Session 14 — Data Driven

Saturday 09:30 - 11:00

High Tor 3

Chair: Michael Pidd

Digitising Experiences of Migration: The Development of Interconnected Letter Collections

  • Emma Moreton,
  • Hilary Nesi,
  • Niall O’Leary

Coventry University

This paper reports on the project entitled ‘Digitising experiences of migration: the development of interconnected letter collections’. It was funded by the AHRC’s research networking scheme from April 2013 to July 2014, and falls under their ‘Digital Transformations in the Arts and Humanities’ theme.

The project brings together scholars from different disciplines currently working with historical emigrant letters as a primary data source. It explores how letters are being used across the disciplines, identifying where there are similarities and differences in the transcription, digitisation and annotation practices being applied. Through developing a system of markup, specifically for emigrant letter collections, as well as exploring how digital technologies might be used to retrieve, search and visualise this markup, our aim is to initiate the process of interconnecting resources to encourage cross-disciplinary research.

In this paper we look specifically at the meta-information relating to author, recipient, location and date, within and across three large emigrant letter collections. First we will discuss how TEI (Text Encoding Initiative) markup was used to standardise this meta-information so that the collections could interconnect, and then we will demonstrate how visualisation tools were used to explore the meta-information in new and creative ways, for example by using GIS tools to map letter writing networks.

For further details about the project, please visit our blog: http://www.lettersofmigration.blogspot.com 

Visualising Metaphor in English

  • Marc Alexander,
  • Ellen Bramwell

University of Glasgow

Mapping Metaphor with the Historical Thesaurus is a linguistics and digital humanities collaboration which provides a data-driven picture of the extent and development of metaphor across the history of English. It uses a combination of database techniques and expert linguistic analysis to provide full details of the metaphorical links which speakers of English have used to understand the world around them for the past thousand years.
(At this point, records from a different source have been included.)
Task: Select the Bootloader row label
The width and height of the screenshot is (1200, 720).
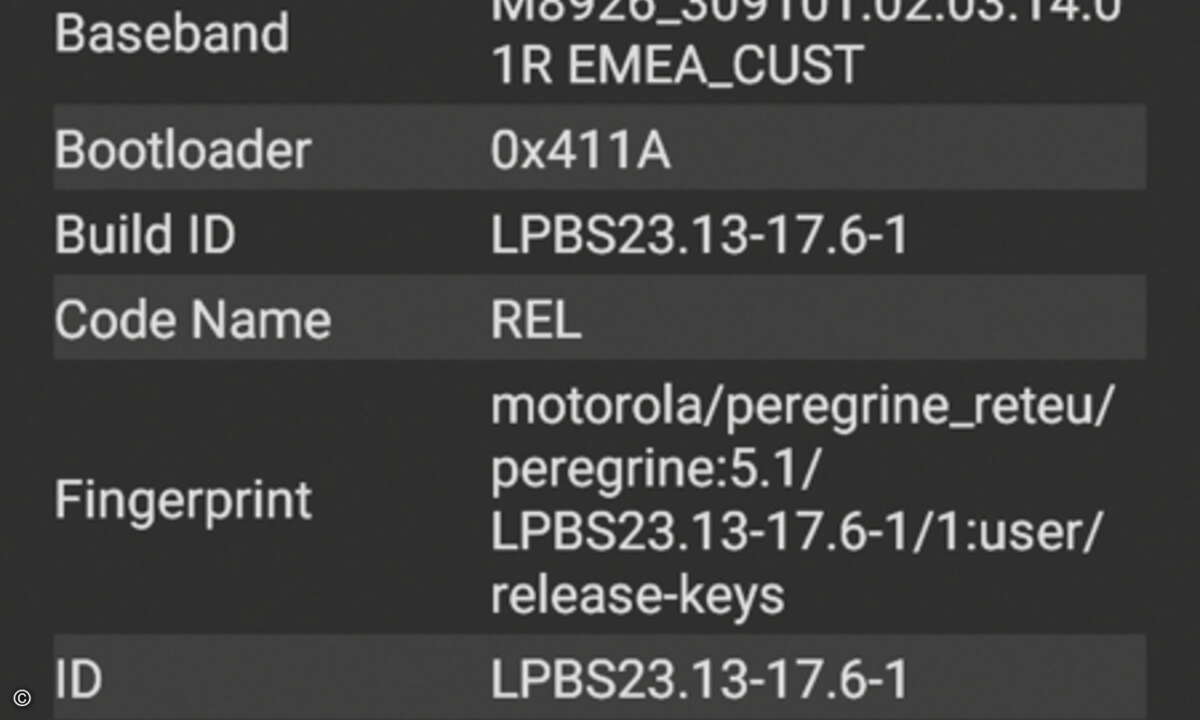Action: tap(182, 150)
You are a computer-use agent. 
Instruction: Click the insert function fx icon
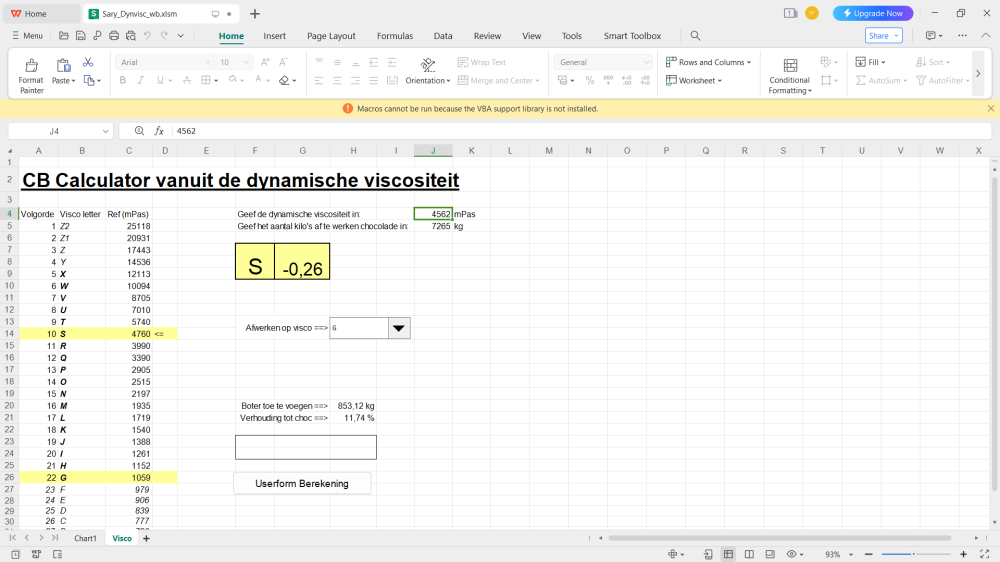click(158, 131)
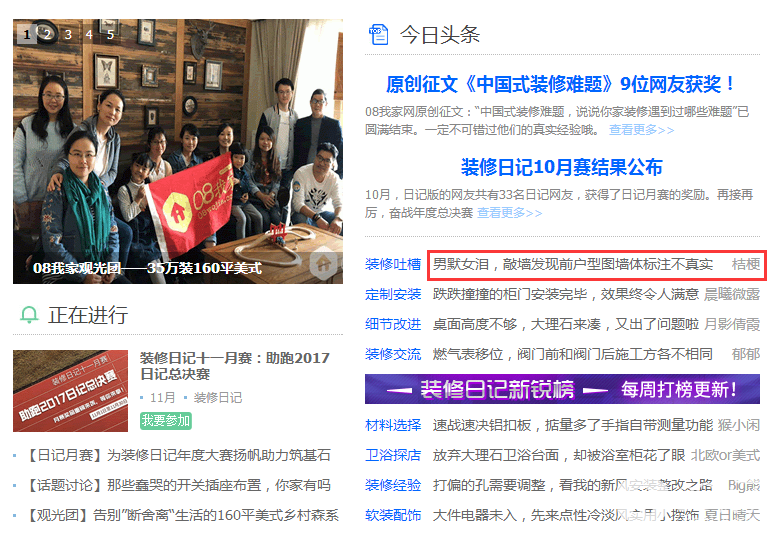Open the 08我家观光团 carousel photo
The width and height of the screenshot is (772, 533).
(x=178, y=152)
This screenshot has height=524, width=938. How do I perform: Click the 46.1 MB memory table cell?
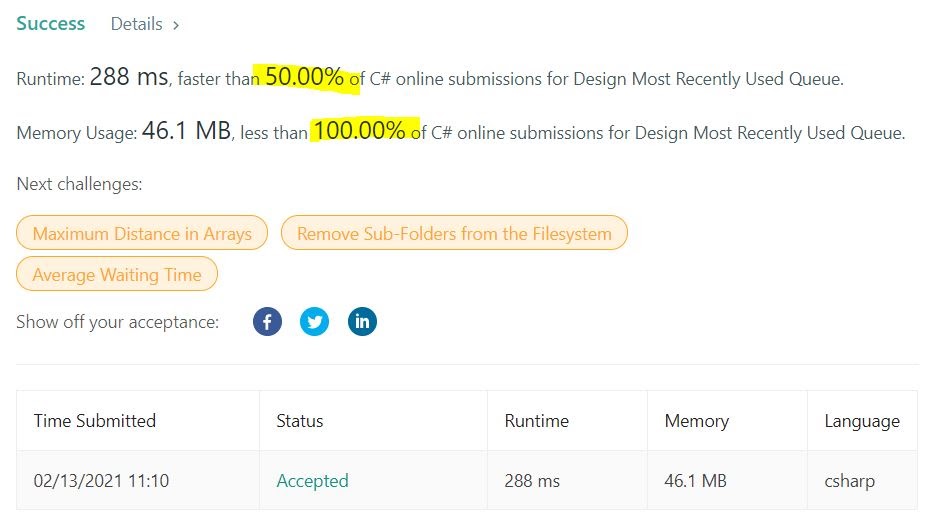(695, 481)
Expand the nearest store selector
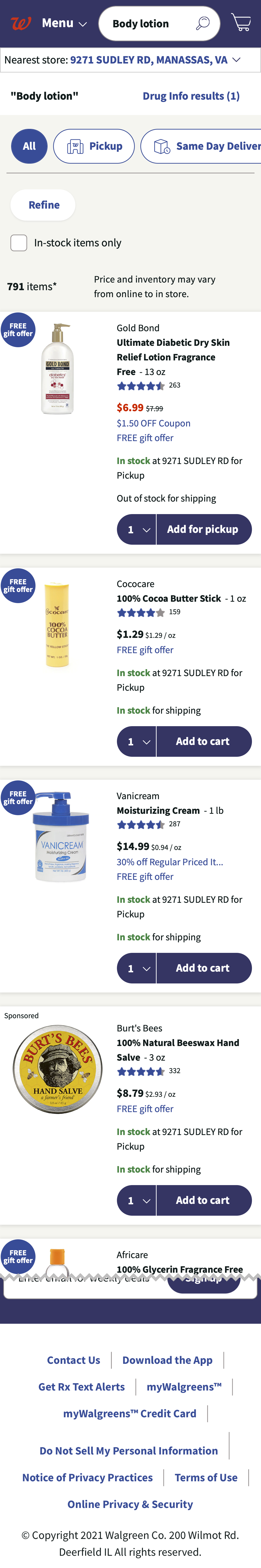 tap(236, 60)
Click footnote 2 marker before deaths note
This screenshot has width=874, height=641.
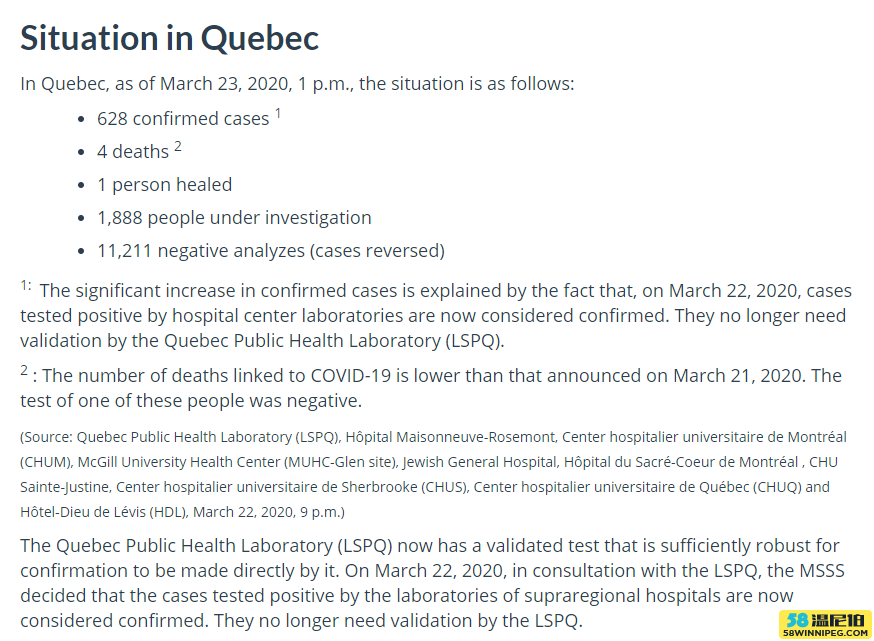24,370
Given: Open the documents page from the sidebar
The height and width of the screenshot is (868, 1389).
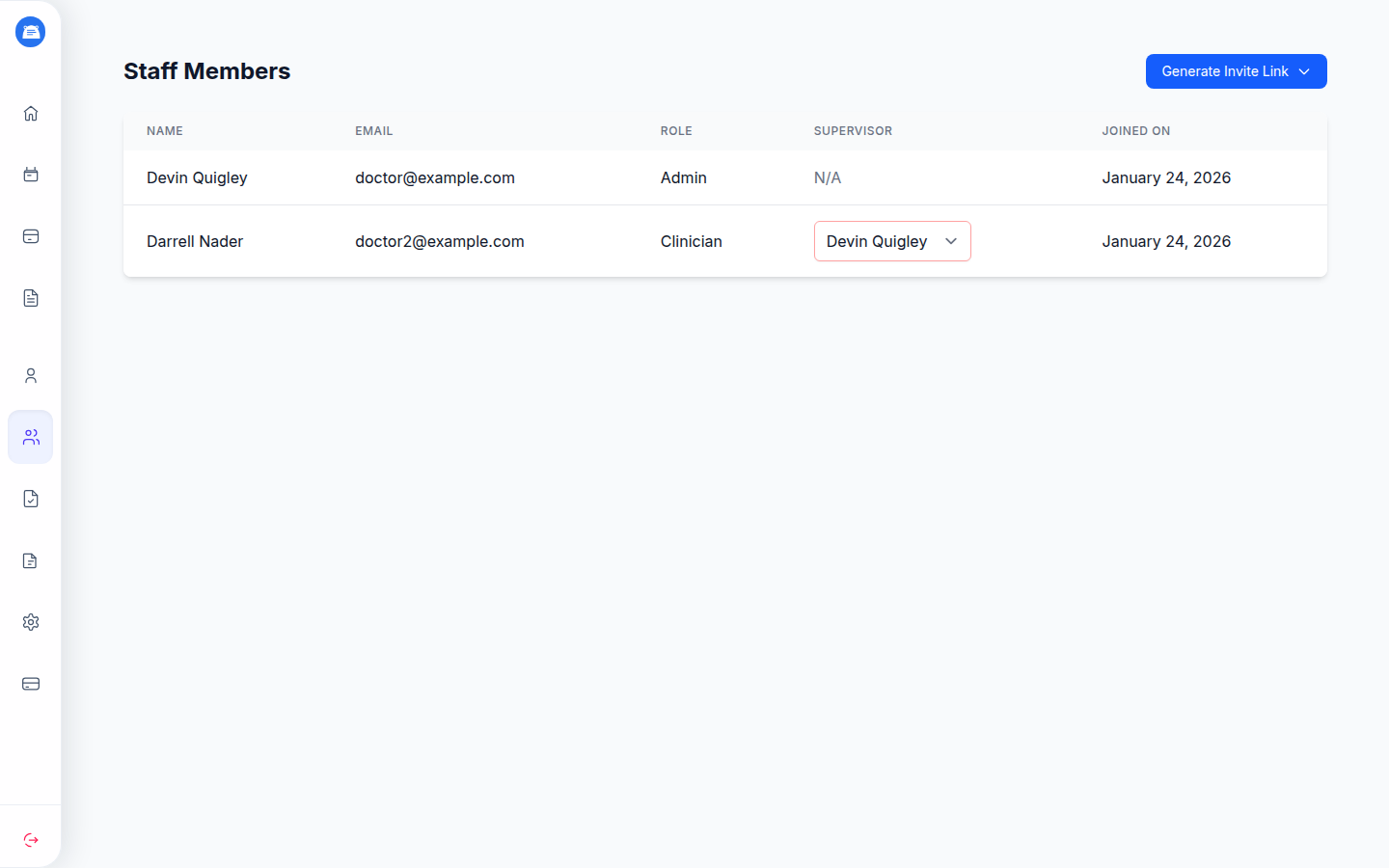Looking at the screenshot, I should (x=30, y=298).
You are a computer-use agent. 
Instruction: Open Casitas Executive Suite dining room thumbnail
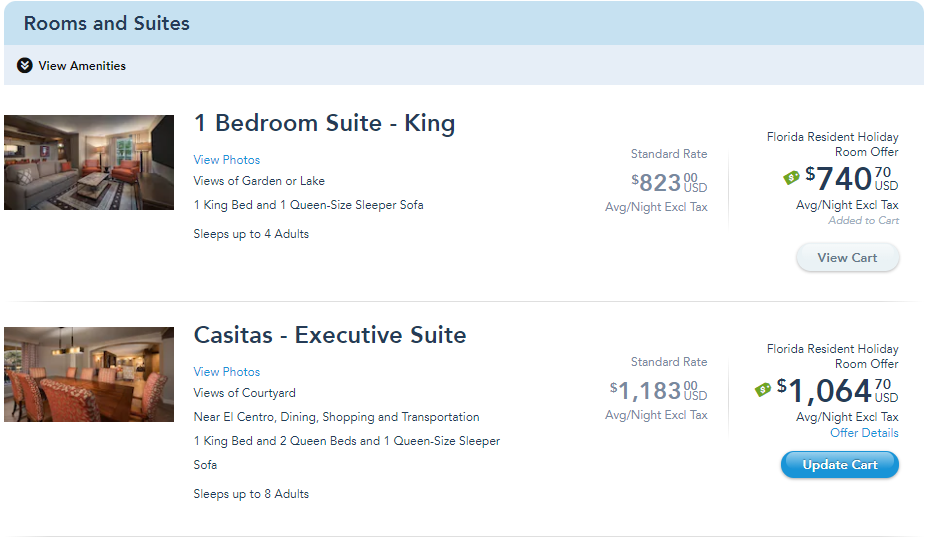(x=89, y=374)
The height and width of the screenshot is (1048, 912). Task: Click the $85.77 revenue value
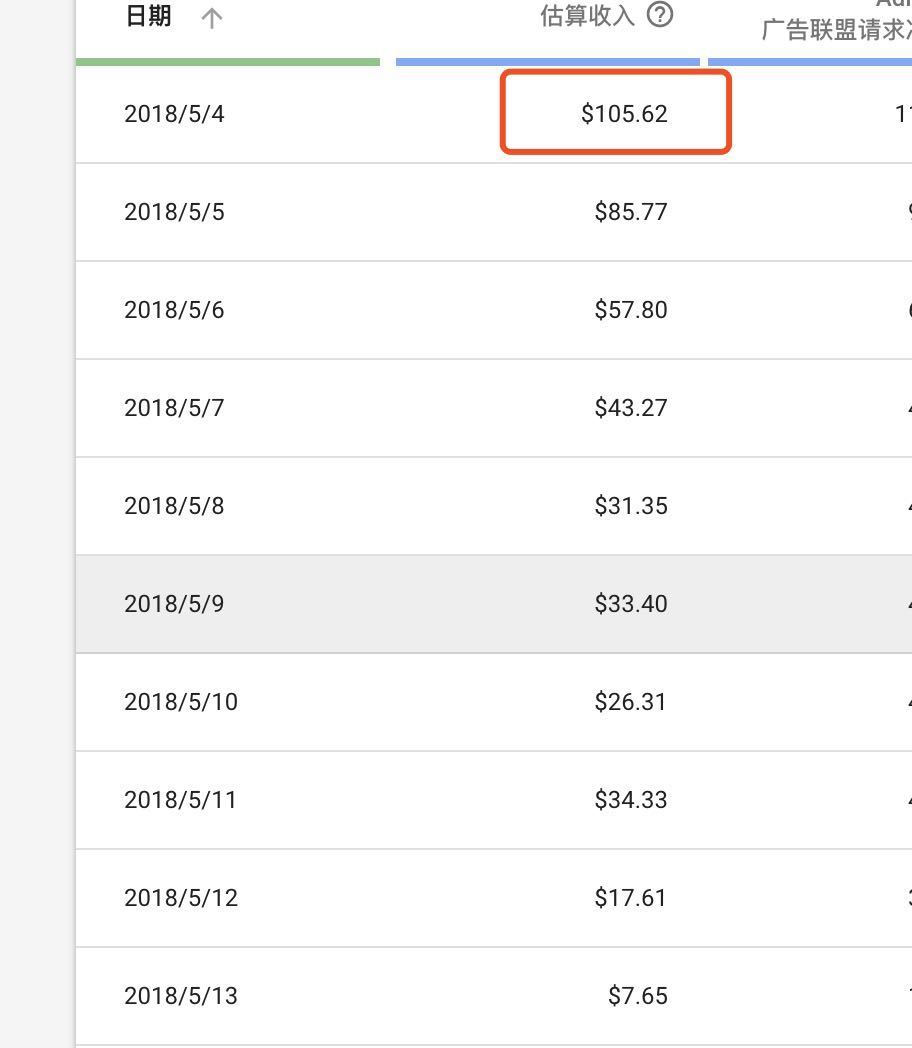click(630, 212)

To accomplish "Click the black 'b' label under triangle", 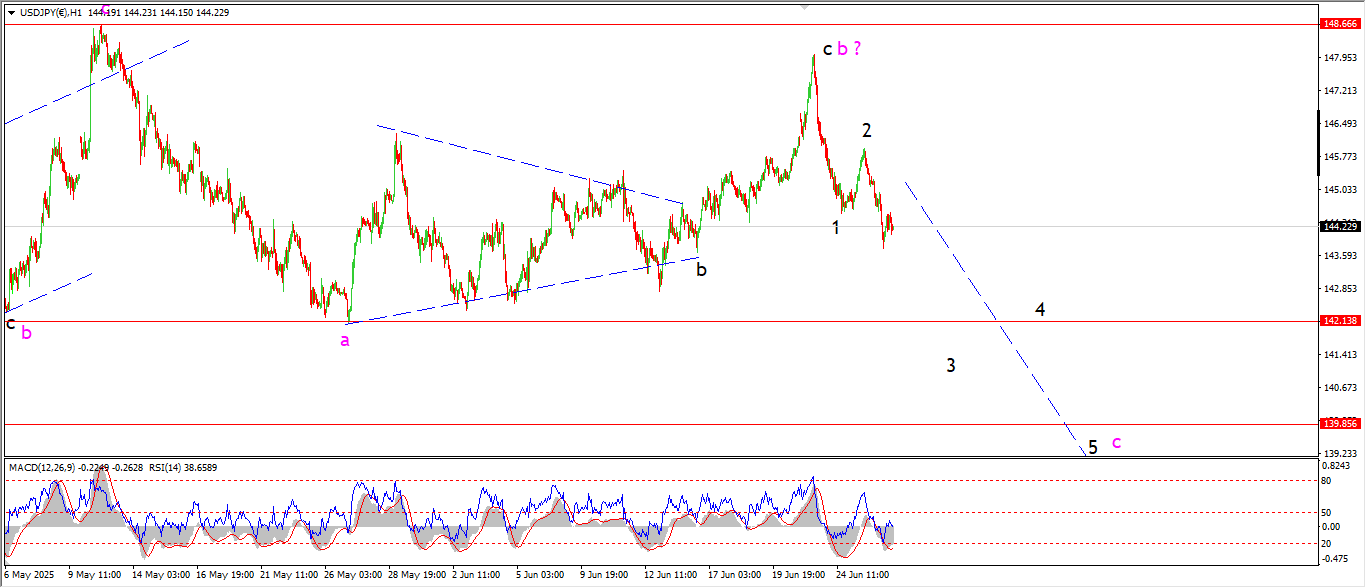I will 702,269.
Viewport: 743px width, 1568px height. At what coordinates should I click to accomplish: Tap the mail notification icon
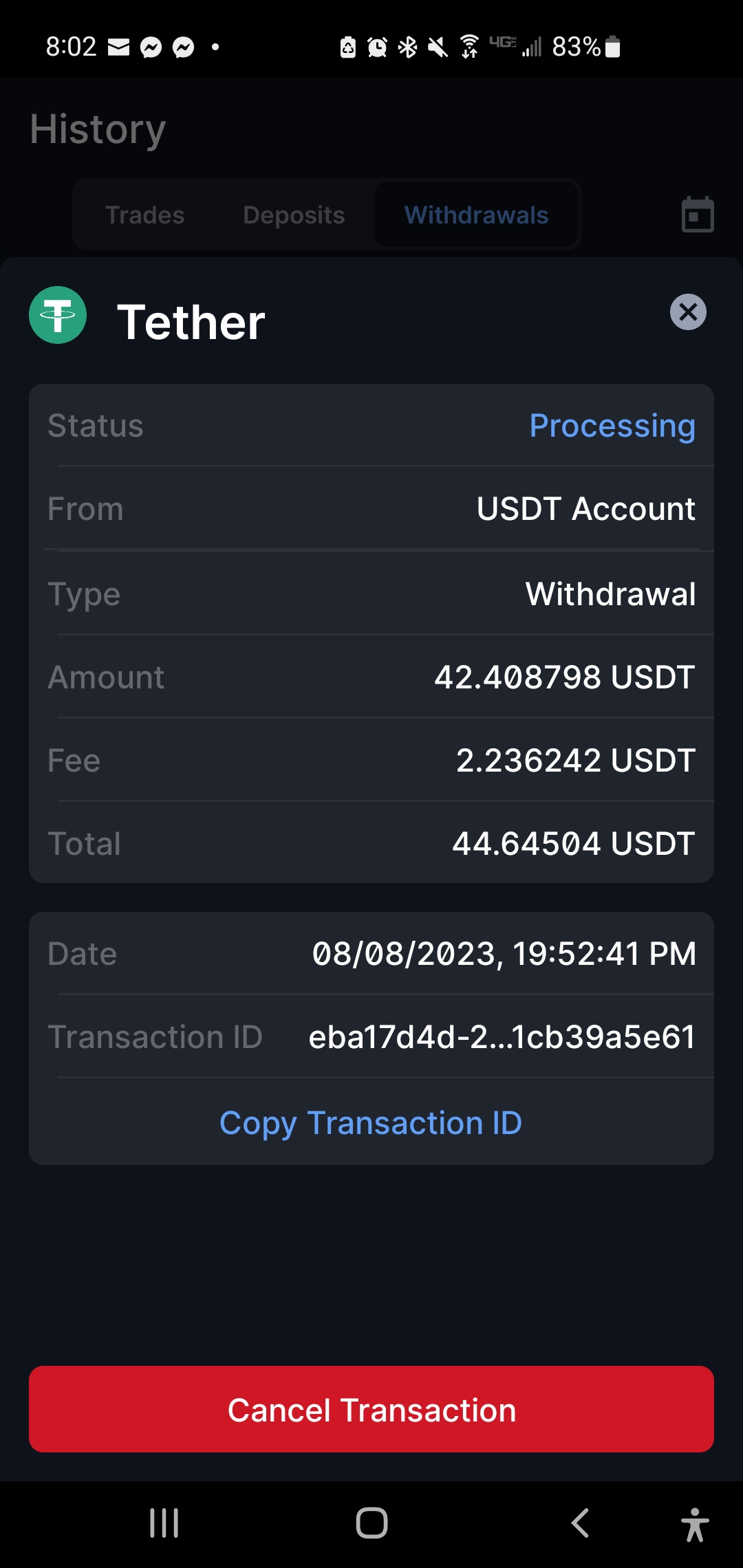(119, 47)
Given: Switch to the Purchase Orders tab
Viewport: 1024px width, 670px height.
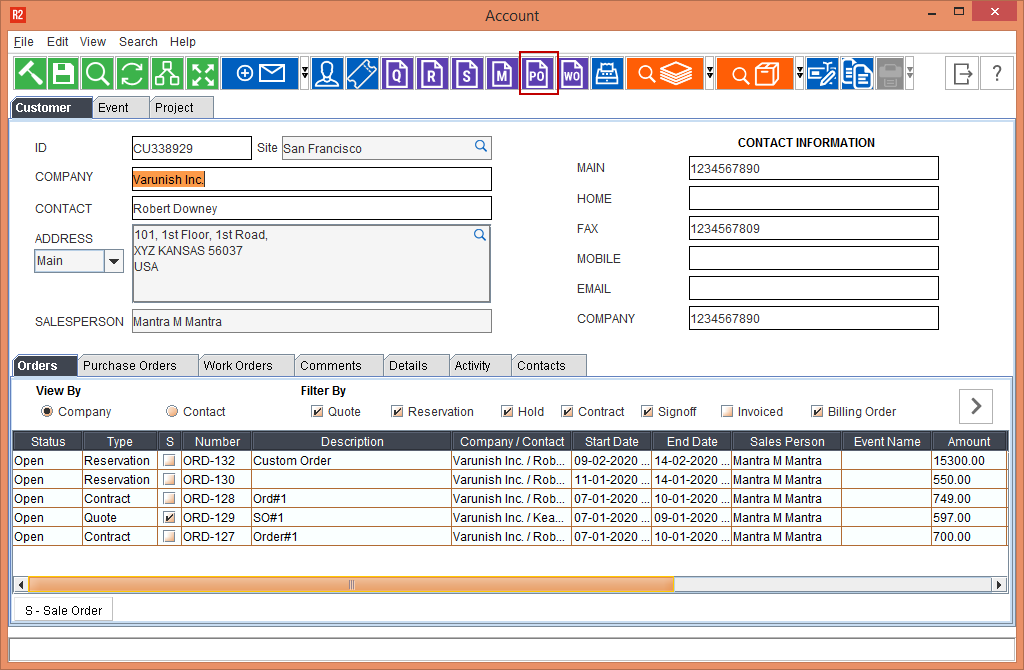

One of the project’s main outcomes is a database of tens of thousands of links between conceptual categories, such as imagination and biology (father, conceive, fertile) or beauty and light (shine, radiant, lustre), alongside date information and sample words. While there are a range of other outputs arising from this data, the online resource for exploring the links database – called the Metaphor Map – is a key output of the project. In addition to providing search and browse pathways through the data, there is also a need to provide a high-level visual overview for users. However, while such data is of huge relevance to scholars in a range of fields, including the study of language, literature, culture, and psychology, the size and complexity of the database provides a significant challenge with regard to displaying these connections to users in a way which makes their relevance clear.

This paper therefore discusses the means through which the Metaphor Map has been visualized by the team, including radial arc techniques, network diagrams, and treemap structures. We will demonstrate the importance of such visualisations to guide research on the database, and provide information from our feedback sessions on the understandability of such complex data. In so doing, we also aim to demonstrate the widespread, systematic and far-reaching impact of metaphor on English.

Website: www.glasgow.ac.uk/metaphor

TransVis - Working and Playing with Retranslations Corpora

  • Tom Cheesman

Swansea University

TransVis is a live online system for creating, curating, exploring and analysing corpora of retranslations -- i.e. differing versions of whole or part works e.g. by Aristotle, or the Bible, works by Shakespeare, etc. etc.. We work mainly with c.40 versions of Shakespeare's Othello in German (1766-2012). The system is language- and script-agnostic. Researchers with other corpora are testing the prototype at: www.delightedbeauty.org/vvv

Our ideal of digital access to retranslations combines public experiments in natural language computation, cross-cultural humanities debate, and playful user experience. We seek new ways to promote understanding of (inter)cultural diversity and change, past and present. We aim at enjoyable tools for small- and large-scale researches in world literature, scripture, philosophy, history of science etc. Also, to create interactive resources for teaching languages, translation, global cultural history and diversity -- and computational humanities techniques.

TransVis = Translation Visualization. Innovative visual interfaces enable users to:

1) create corpora (plain text or encoded)

2) define segment types, properties; segment texts; align segments

3) navigate parallel, aligned texts; search, filter, select, compare...

4) explore differences at levels from total structures to individual words (levels between: e.g. n-grams, defined segment properties)

5) explore intertextual relations via comparative algorithmic readings

Our prototype top-level interface, introducing a retranslations corpus, is an interactive time-map of sources, genres, connections. In future we want advanced metadata capture and mapping integrated with comparative analyses (e.g, stylometric comparison), plus curated text sample comparison. Currently we use GoogleTranslate; we would ideally crowd-source (re)(back)translations, commentaries, discussion. We have many desiderata, exciting possibilities.